8. Bagaimana Elise Mati?

1.4K 137 25
                                    

WARNING!
DILARANG MEMBACA SAMBIL MEMPRAKTEKKAN ADEGAN-ADEGAN YANG ADA DI BAB INI DI RUMAH!😂
Aku nggak tanggung jawab kalau kalian muntah-muntah, apalagi sampai nyusul jadi hantu kayak Elise😂
Happy reading😊

***

BRUKKK!

Aku terjatuh di tanah merah dengan keras, seolah-olah aku baru saja dihempaskan dari langit.

"Di.. dimana ini?"

Aku memandang sekeliling. Gelap. Dingin. Kutemukan sebuah lentera yang menyala remang-remang. Aku mengangkat lentera itu ke depan. Memfokuskan pandangan.

Aku ada di pemakaman.

Batu nisan berderet, berjejer tak rapi. Ilalang tumbuh sangat tinggi, menandakan pemakaman ini sama sekali tak terurus. Di tengah-tengah pemakaman, ada sebuah pohon yang sangat kukenali. Pohon beringin, seperti yang ada di belakang rumahku.

"A.. apaan ini!? Bukannya tadi gue ada di kamar Mama?" aku memberanikan diri untuk melangkah maju. Mendekatkan lenteraku pada batu nisan dan membaca nama yang tertera disana.

Nama-nama yang tertera, sama sekali tidak kukenali. Bahkan nama-nama yang tertera cenderung kuno, dan bergaya Barat. Tanpa kusadari, kini aku sudah sampai di bawah pohon beringin. Aku menemukan sebuah batu nisan yang tampak masih bersih dan baru. Aku mendekatkan lentera pada batu nisan itu.

Dan yang tertera adalah namaku.

"Ini.." aku membaca ulang nama yang terpahat pada batu nisan itu. Dua kali. Tiga kali. Lima kali. Tetap tak ada perubahan. Namaku terukir disana dengan sangat jelas.

"Gue udah.. mati?" tanyaku lirih, entah untuk siapa. Yang jelas setelah itu, Elise muncul dari balik batu nisanku dan tertawa aneh.

"Hihihihihi.." tawanya, dengan suara cempreng dan aneh. Aku yang terkejut karena kemunculannya, langsung terjatuh ke belakang. Punggungku menghantam sebuah batu nisan.

"Akhirnya, kau sendirian juga!" mata hitam Elise menatapku tajam. Tangannya kembali terulur.
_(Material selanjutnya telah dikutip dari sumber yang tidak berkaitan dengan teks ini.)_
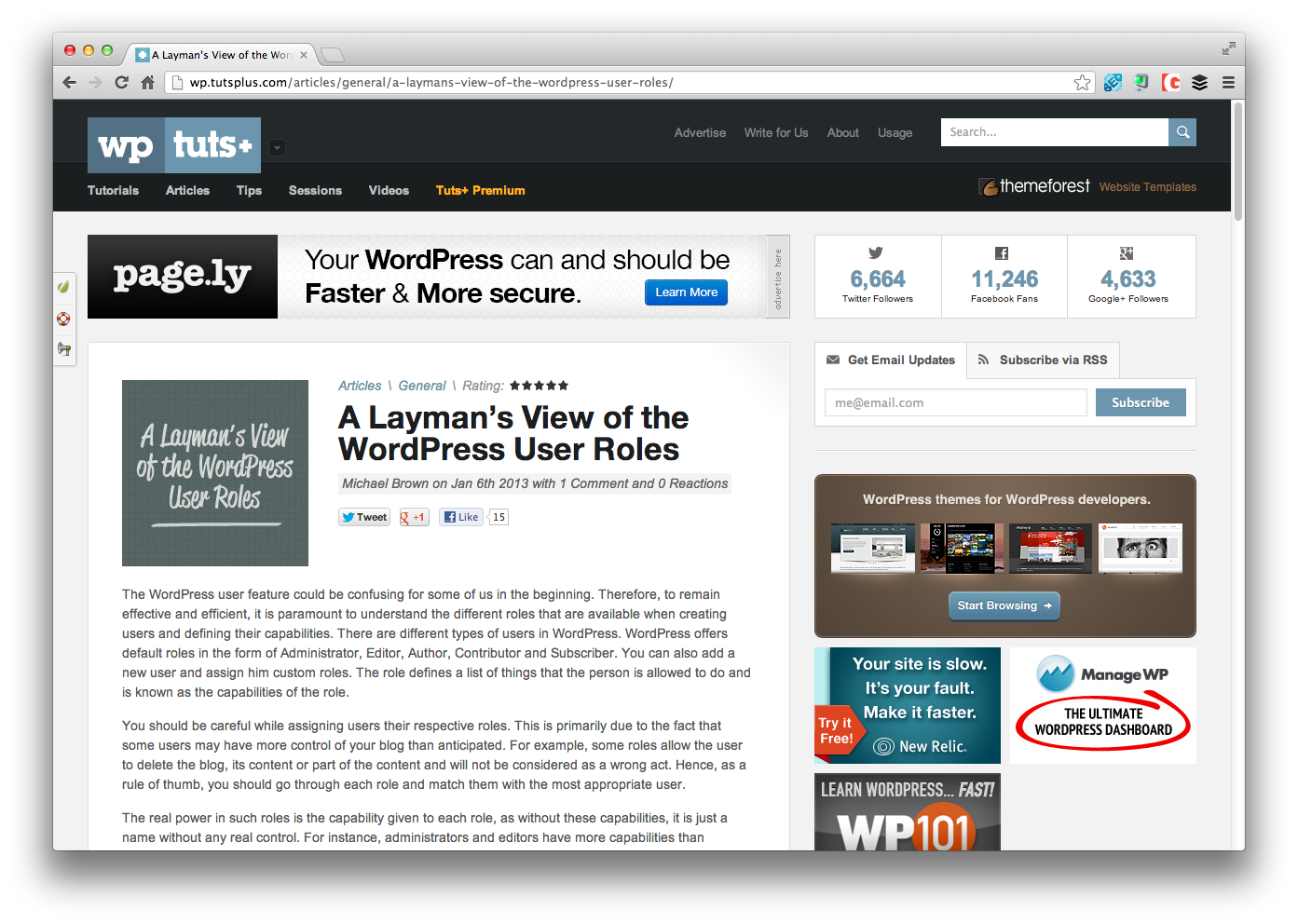This screenshot has height=924, width=1298.
Task: Open the Buffer stacked-layers extension
Action: (1199, 83)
Kukunya menggores wajahku.

"A..aku, sudah mati?" aku memberanikan diri untuk bertanya. Elise tertawa semakin kencang. Bulu kudukku meremang mendengar tawanya.

"Iya, kau sudah mati. Sebenarnya, kau baru saja akan mati." jawabnya.

"Tapi aku.."

"Ssshh.." Elise menekan jari telunjuknya di bibirku. Dingin sekali. Rasa dingin jarinya bahkan menusuk hingga tulangku. Tangannya kini berpindah ke leherku, dan mencekikku kuat-kuat.
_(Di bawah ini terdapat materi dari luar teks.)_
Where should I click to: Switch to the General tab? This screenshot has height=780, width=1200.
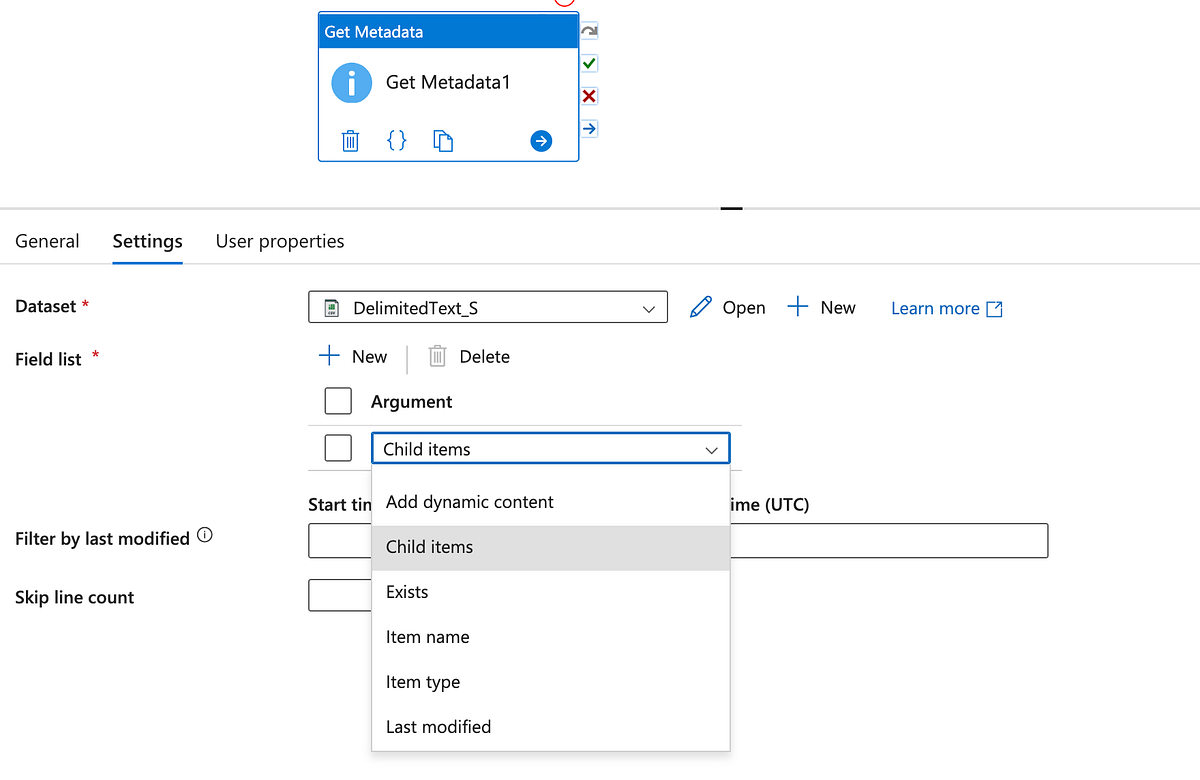47,241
"Kau.. kau tahu kan bagaimana rasanya sendirian?" tanyanya dengan nada lembut. Bibirnya membentuk senyum yang aneh, karena sudah tak utuh.

Aku mengangguk dengan susah payah. Terlebih karena leherku yang tercekik dan membuatku sulit bernapas.

"Jadi.. untuk apa kau hidup, jika hanya sendirian?" ia mengetatkan cekikannya hingga aku benar-benar tak bisa bernapas. "Lebih baik, kau bersamaku. Jadi temanku."

Apa-apaan hantu ini!? Dia mengajakku untuk bergabung dengannya menjadi hantu, atau apa!?

"Aku.. masih mau hidup.." akhirnya sebuah kalimat keluar dari mulutku dengan terbata-bata. Elise menatapku dengan marah, dan membantingku ke tanah. Aku langsung menghirup napas dalam-dalam, layaknya oksigen akan habis dalam sekejap mata jika aku tak menghirupnya.

"Untuk apa kau hidup, jika hanya menghabiskan waktu sendirian?" tanyanya lantang.

"Aku tidak sendirian. Aku punya teman."